How do I fix my canonical tag?

How do I fix my canonical tag?

There are two main ways to fix canonical issues on a website: by implementing 301 redirects, and/or by adding canonical tags to your site’s pages to tell Google which of several similar pages is preferred. The right option depends on the canonical issue you’re trying to resolve.

What is my Canonical URL?

Canonical URL: A canonical URL is the URL of the page that Google thinks is most representative from a set of duplicate pages on your site. For example, if you have URLs for the same page ( example.com?dress=1234 and example.com/dresses/1234 ), Google chooses one as canonical.

Why do you need a canonical tag in Google?

Canonical tags solve all these issues. They let you tell Google which version of a page they should index and rank, and where to consolidate any “link equity.” Fail to specify a canonical URL, and Google will take matters into their own hands. If you don’t indicate a canonical URL, we’ll identify what we think is the best version or URL .

Which is the canonical URL in Google search?

A canonical URL is the URL of the page that Google thinks is most representative from a set of duplicate pages on your site. For example, if you have URLs for the same page (for example: example.com?dress=1234 and example.com/dresses/1234 ), Google chooses one as canonical.
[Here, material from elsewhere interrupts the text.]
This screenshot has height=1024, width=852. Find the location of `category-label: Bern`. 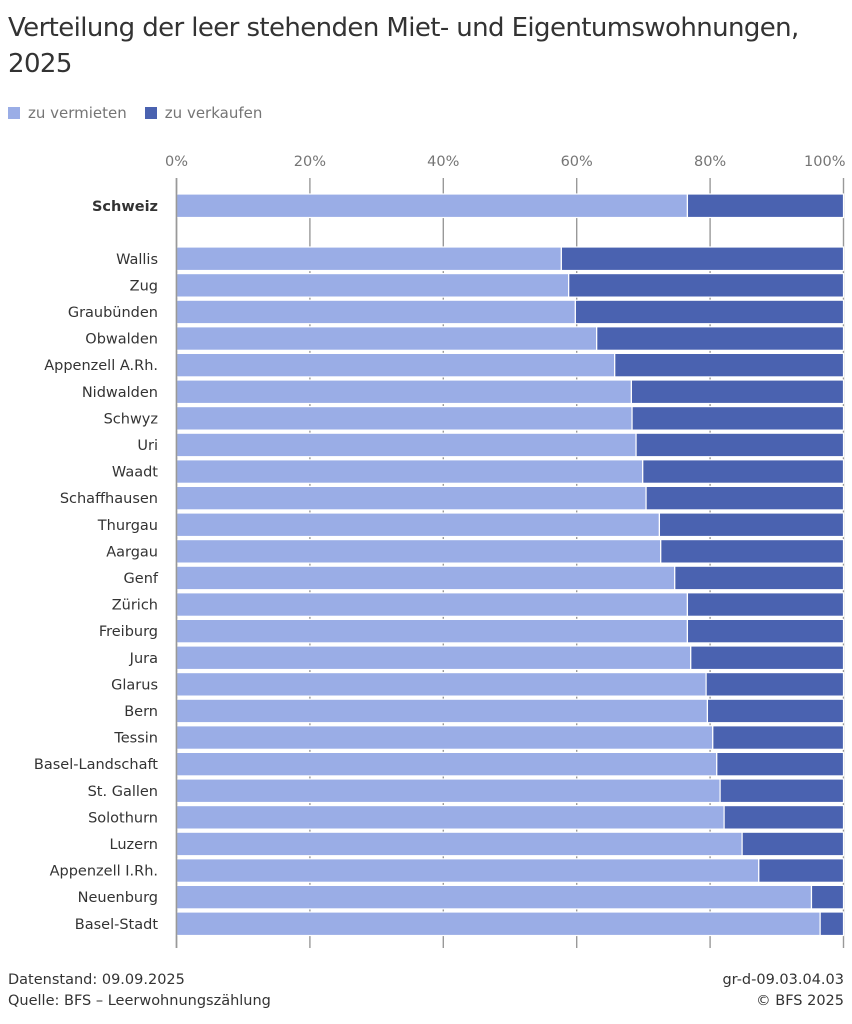

category-label: Bern is located at coordinates (141, 712).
Can a canonical tag pull up a page?

Even if you have one page, sometimes there are different variations of the URL that can pull that page up. For example, with parameters in the end, perhaps with upper lower case or www and non-www. All of these things can be kind of cleaned up with a rel canonical tag.

When to not canonicalize pages in different languages?

Canonicalize pages in different languages to the primary page for that language. If you publish multiple versions of your pages/content in different languages, don’t canonicalize pages in, say, German to pages in English. Canonical German pages to the main page written in German even if you would consider the English version your primary page.